The withheld Shares not made available for delivery by the Company shall be retained as treasury shares or will be cancelled and
the Holder’s right, title and interest in such Shares shall terminate. The Committee may, in its discretion, allow a Holder
to use Mature Shares to satisfy the Company’s or Affiliate’s tax withholding obligations with respect to an Award.
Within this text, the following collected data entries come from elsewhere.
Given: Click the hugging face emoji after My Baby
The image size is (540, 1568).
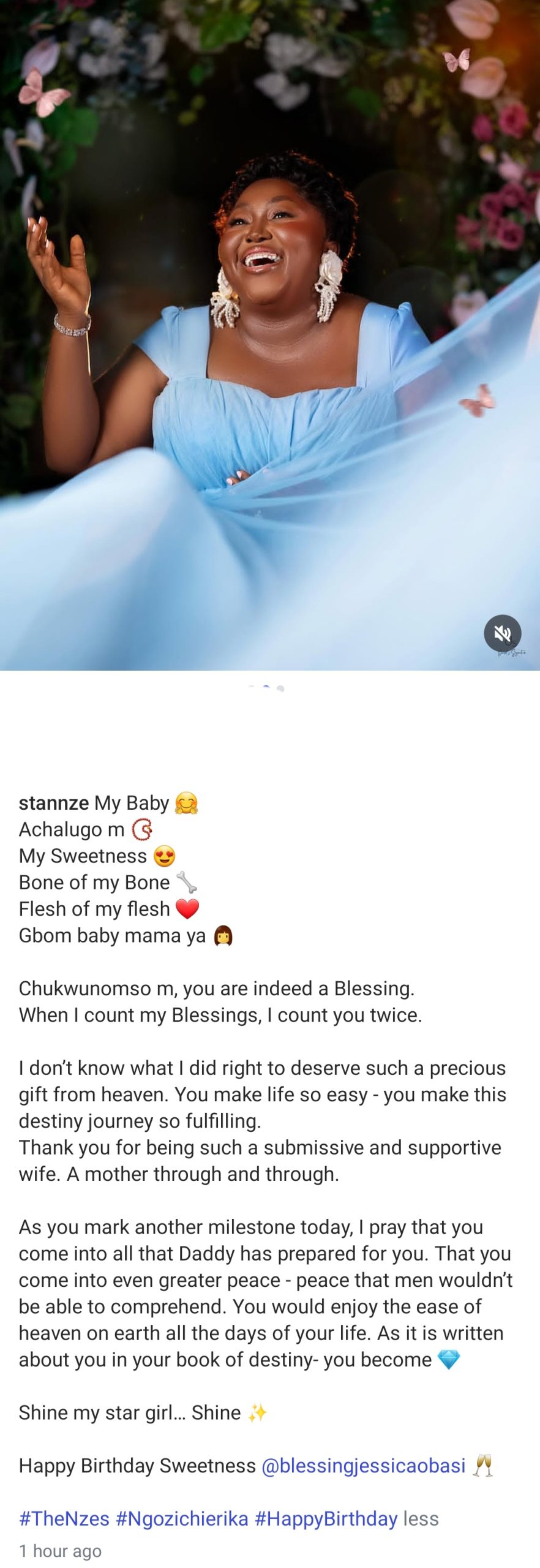Looking at the screenshot, I should click(x=187, y=802).
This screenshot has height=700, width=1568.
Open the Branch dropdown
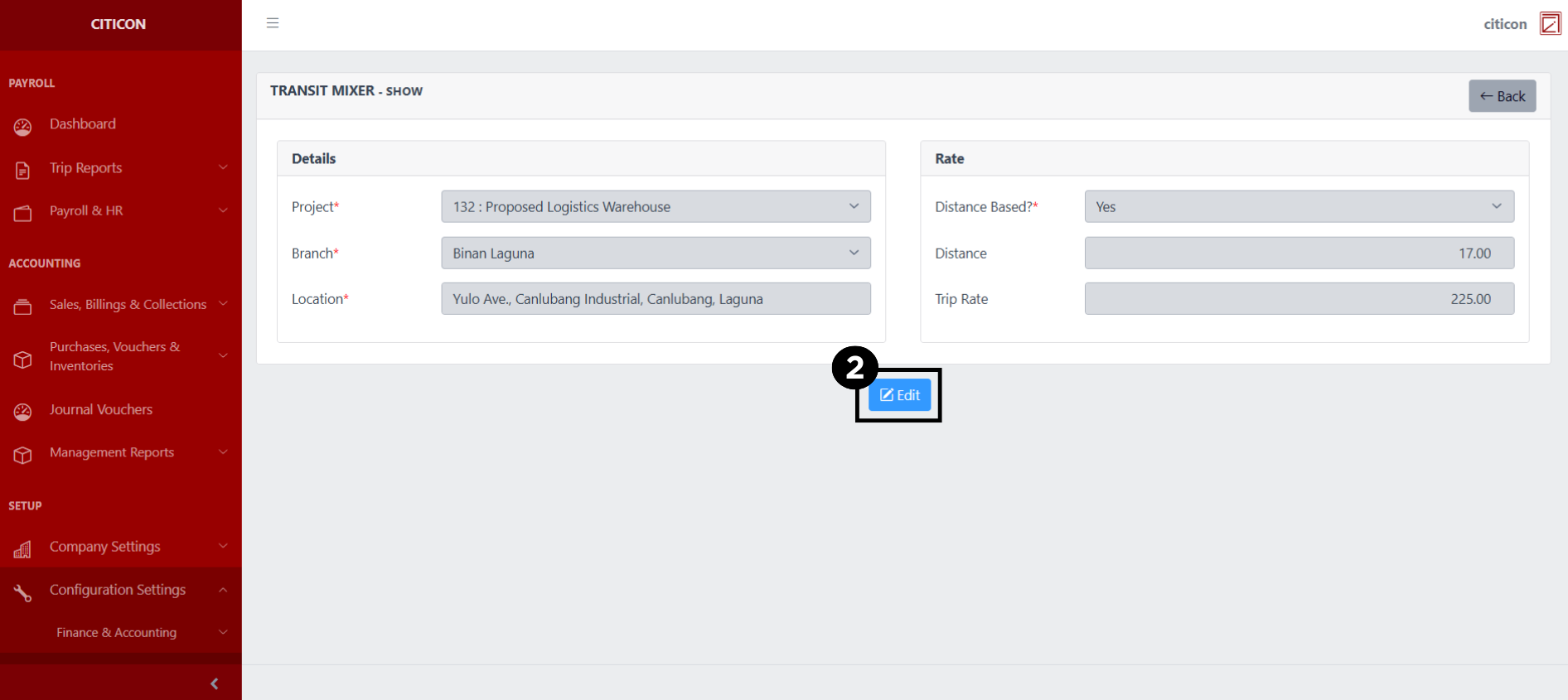[655, 253]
The Company shall have no obligation upon vesting or exercise of any Award or lapse of restrictions on an Award until the Company
or an Affiliate has received payment sufficient to cover the Minimum Statutory Tax Withholding Obligation with respect to that
vesting, exercise or lapse of restrictions. Neither the Company nor any Affiliate shall be obligated to advise a Holder of the
existence of the tax or the amount which it will be required to withhold.
13.4 Indemnification
of the Committee. The Company shall indemnify each present and future member of the Committee against, and each member of the
Committee shall be entitled without further action on his or her part to indemnity from the Company for, all expenses (including
attorney’s fees, the amount of judgments and the amount of approved settlements made with a view to the curtailment of costs
of litigation, other than amounts paid to the Company itself) reasonably incurred by such member in connection with or arising
out of any action, suit or proceeding in which such member may be involved by reason of such member being or having been a member
of the Committee, whether or not he or she continues to be a member of the Committee at the time of incurring the expenses, including
matters as to which such member shall be finally adjudged in any action, suit or proceeding to have been negligent in the performance
of such member’s duty as a member of the Committee. However, this indemnity shall not include any expenses incurred by any
member of the Committee in respect of matters as to which such member shall be finally adjudged in any action, suit or proceeding
to have been guilty of gross negligence or willful misconduct in the performance of his duty as a member of the Committee. In addition,
no right of indemnification under the Plan shall be available to or enforceable by any member of the Committee unless, within 60
days after institution of any action, suit or proceeding, such member shall have offered the Company, in writing, the opportunity
to handle and defend same at its own expense. This right of indemnification shall inure to the benefit of the heirs, executors
or administrators of each member of the Committee and shall be in addition to all other rights to which a member of the Committee
may be entitled as a matter of law, contract or otherwise. Notwithstanding any other provision of this Agreement, to the extent
that any payment made pursuant to this Section 13.4 is not exempt from Section 409A of the Code pursuant to the application of
Department of Treasury Regulation § 1.409A-1(b)(10) or other applicable exemption (a “409A Payment”) the
following provisions of this Section 13.4 shall apply with respect to such 409A Payment. The Company shall make a 409A Payment
due under this Section 13.4 by the last day of the taxable year of the Committee member following the taxable year in which the
applicable legal fees and expenses were incurred. The legal fees or expenses that are subject to reimbursement pursuant to this
Section 13.4 shall not be limited as a result of when the fees or expenses are incurred. The amounts of legal fees or expenses
that are eligible for reimbursement pursuant to this Section 13.4 during a given taxable year of the Committee member shall not
affect the amount of expenses eligible for reimbursement in any other taxable year. The right to reimbursement pursuant to this
Section 13.4 is not subject to liquidation or exchange for another benefit.
13.5 Gender
and Number. If the context requires, words of one gender when used in the Plan shall include the other and words used in the
singular or plural shall include the other.
13.6 Severability.
In the event any provision of the Plan shall be held illegal or invalid for any reason, the illegality or invalidity shall not
affect the remaining parts of the Plan, and the Plan shall be construed and enforced as if the illegal or invalid provision had
not been included.
13.7 Headings.
Headings of Articles and Sections are included for convenience of reference only and do not constitute part of the Plan and shall
not be used in construing the terms and provisions of the Plan.
13.8 Other
Compensation Plans. The adoption of the Plan shall not affect any other option, incentive or other compensation or benefit
plans in effect for the Company or any Affiliate, nor shall the Plan preclude the Company from establishing any other forms of
incentive compensation arrangements for Employees or Directors.
13.9 Retirement
and Welfare Plans. Neither Awards made under the Plan nor Shares or cash paid pursuant to such Awards, may be included as “compensation”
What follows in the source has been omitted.